Existían, por supuesto, excepciones. En la década de 1880, por ejemplo, surgió en las artes el movimiento conocido como naturalismo, inspirado en parte por las novelas del francés Émile Zola, que se propuso describir los padecimientos e injusticias sociales provocados por el industrialismo. No obstante, en comparación con la literatura de otros países europeos, el movimiento naturalista alemán fue bastante tibio en su intento de proponer una crítica radical y no se interesó por los peligros políticos inherentes al sistema imperial. «De hecho», escribe Gordon Craig en su historia de la Alemania imperial, «cuando esos peligros se hicieron más palpables bajo Guillermo II, con la aparición de un imperialismo frenético y un agresivo programa armamentístico, la gran mayoría de los novelistas y poetas del país desviaron su mirada y se retiraron a ese Innerlichkeit que siempre había constituido su refugio celestial cuando el mundo real les resultaba demasiado desconcertante».[3195] No existen equivalentes alemanes de Zola, Shaw, Conrad, Gide, Gorky e incluso Henry James. Para las principales figuras de la literatura alemana de la época —Stefan George, Rainer Maria Rilke, Hugo von Hofmannsthal— la dura y difícil realidad debía subordinarse al sentimiento, y por tanto su principal preocupación era conseguir captar en el papel impresiones fugaces, estados de ánimo pasajeros, vagas percepciones. En el capítulo 36 discutiremos el concepto de Das Gleitende de Hofmannsthal, con el que el poeta alude a la naturaleza «inestable» de su época, en la que nada puede definirse con precisión porque nada permanece constante, en la que la ambigüedad y lo paradójico son la regla. Gustav Klimt hizo exactamente lo mismo en pintura y su caso es instructivo.

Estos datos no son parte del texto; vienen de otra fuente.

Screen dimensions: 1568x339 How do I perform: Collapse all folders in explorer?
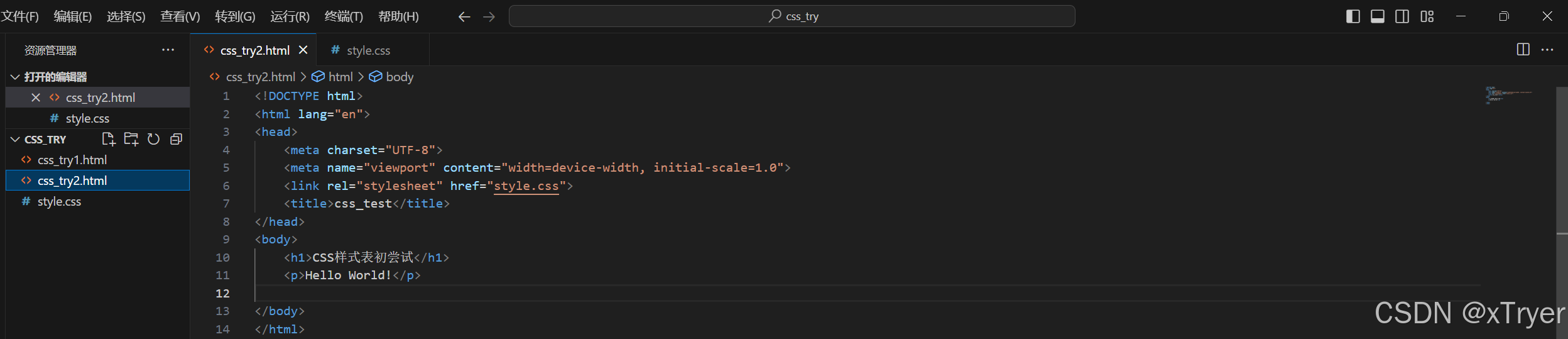(177, 139)
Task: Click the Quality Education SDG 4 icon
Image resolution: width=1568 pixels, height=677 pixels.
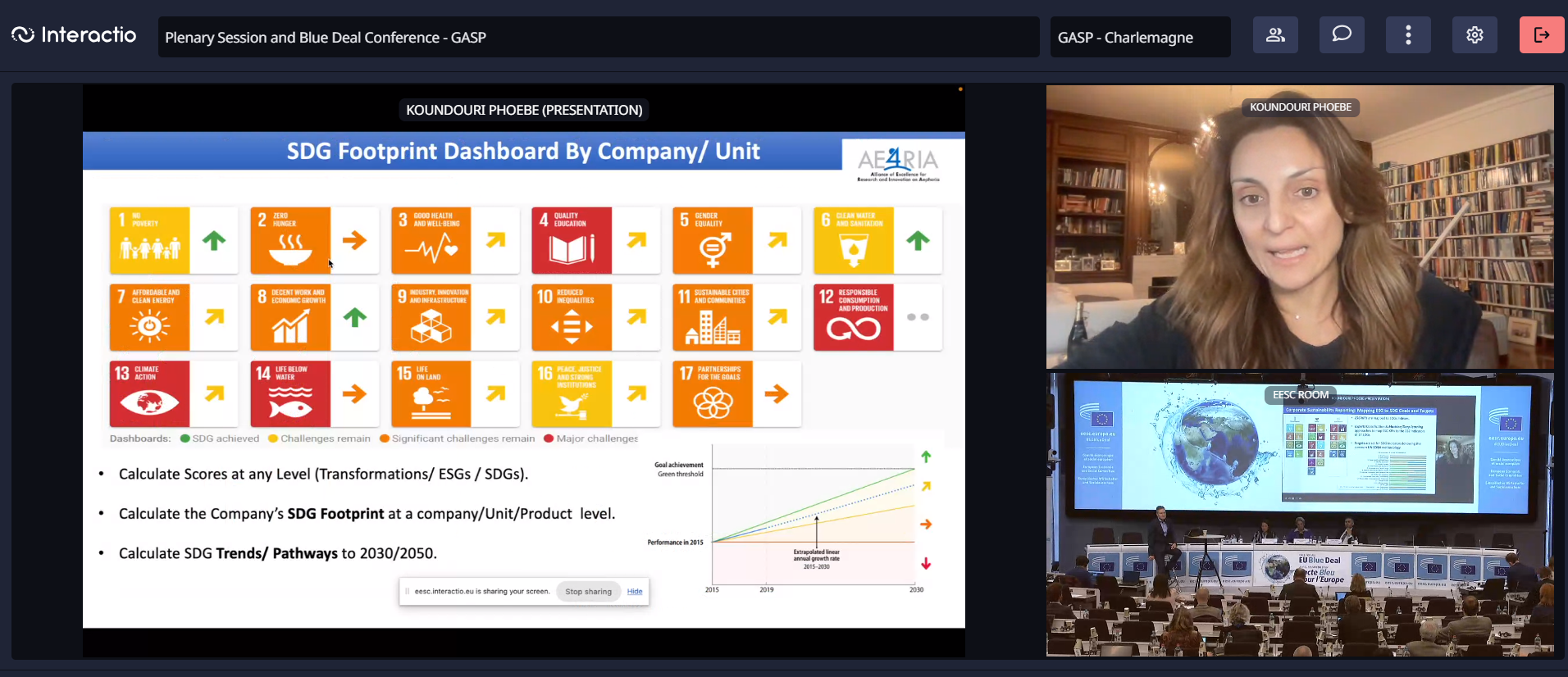Action: click(572, 240)
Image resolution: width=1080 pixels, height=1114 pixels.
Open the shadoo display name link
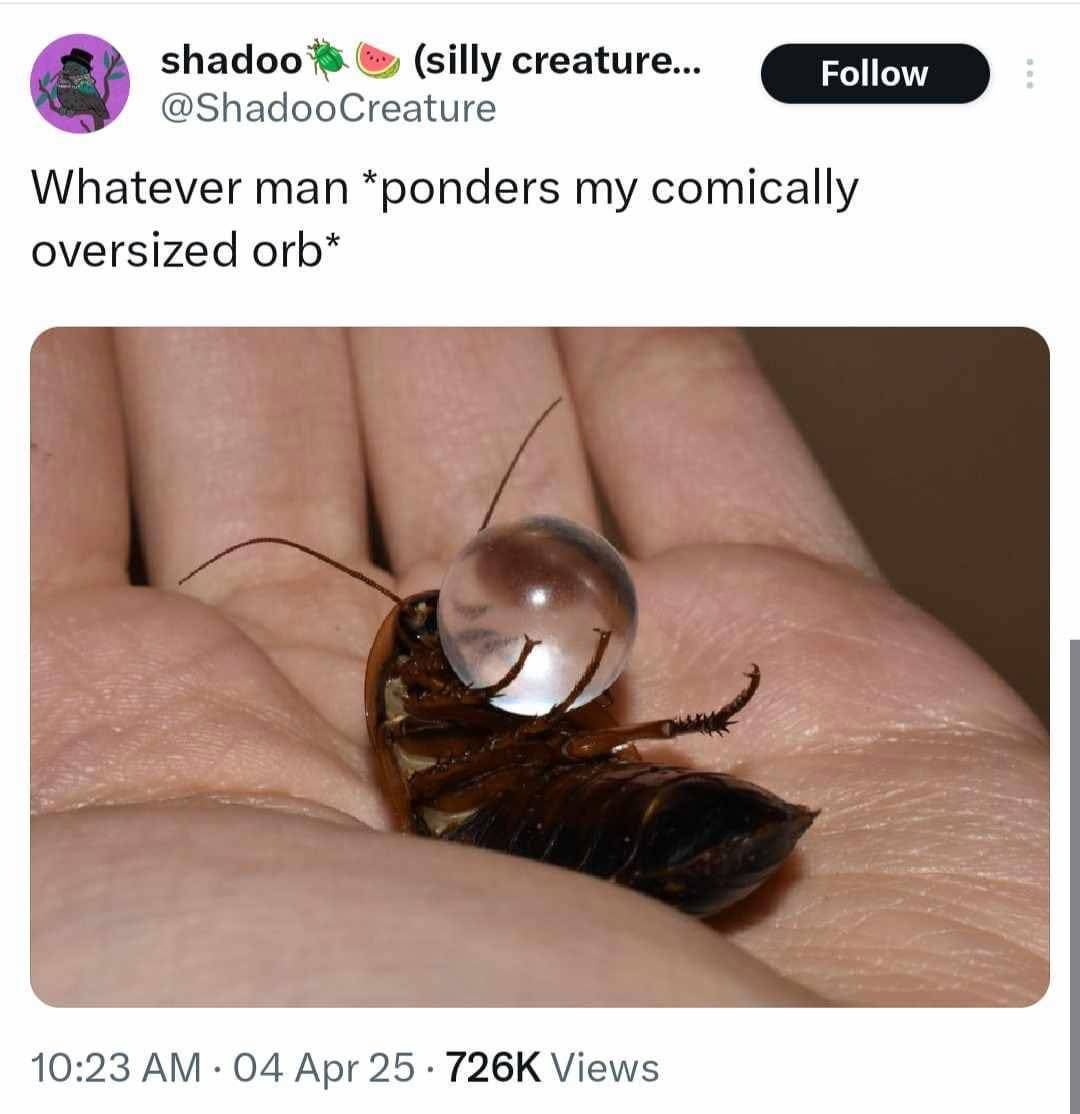pos(232,60)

Nacido en Baumgarten, cerca de Viena, en 1862, Klimt era hijo de un orfebre y se forjó un nombre gracias a los vastos murales con los que decoró los nuevos edificios de la Ringstrasse, realizados en colaboración con su hermano Ernst. Sin embargo, tras la muerte de éste en 1892, Gustav se retiró durante cinco años, en los cuales al parecer se dedicó a estudiar las obras de James McNeill Whistler, Aubrey Beardsley y Edvard Munch. Klimt no reaparecería hasta 1897, y lo haría con un estilo completamente nuevo. Este nuevo estilo, audaz e intrincado, tenía tres características que lo definían: el delicado uso del pan de oro (empleando una técnica que había aprendido de su padre), la aplicación de pequeños retazos de colores iridiscentes, duros como el esmalte, y un erotismo lánguido, en particular en la representación de figuras femeninas. Las pinturas de Klimt no eran en ningún sentido freudianas: sus mujeres estaban muy lejos de ser neuróticas. En Alemania, más que en cualquier otro lugar, el movimiento por la emancipación de la mujer había estado muy interesado por la emancipación interior, y las figuras de Klimt constituyen una expresión de ello.[3196] Se trata de figuras tranquilas, plácidas y sobre todo lúbricas, que de alguna forma son «vida instintiva congelada en arte», como anotó Hofmannsthal. Al llamar la atención sobre la sensualidad femenina, Klimt estaba subvirtiendo la forma común de pensar en la misma medida en que lo estaba haciendo Freud. He aquí a mujeres que eran capaces de cometer todas las perversiones recogidas en el libro de Richard Krafft Ebing Psychopathia Sexualis, lo que resultaba a la vez tentador y escandaloso. El nuevo estilo de Klimt dividió a Viena de inmediato, pero también se tradujo en un importante encargo de la universidad de la ciudad.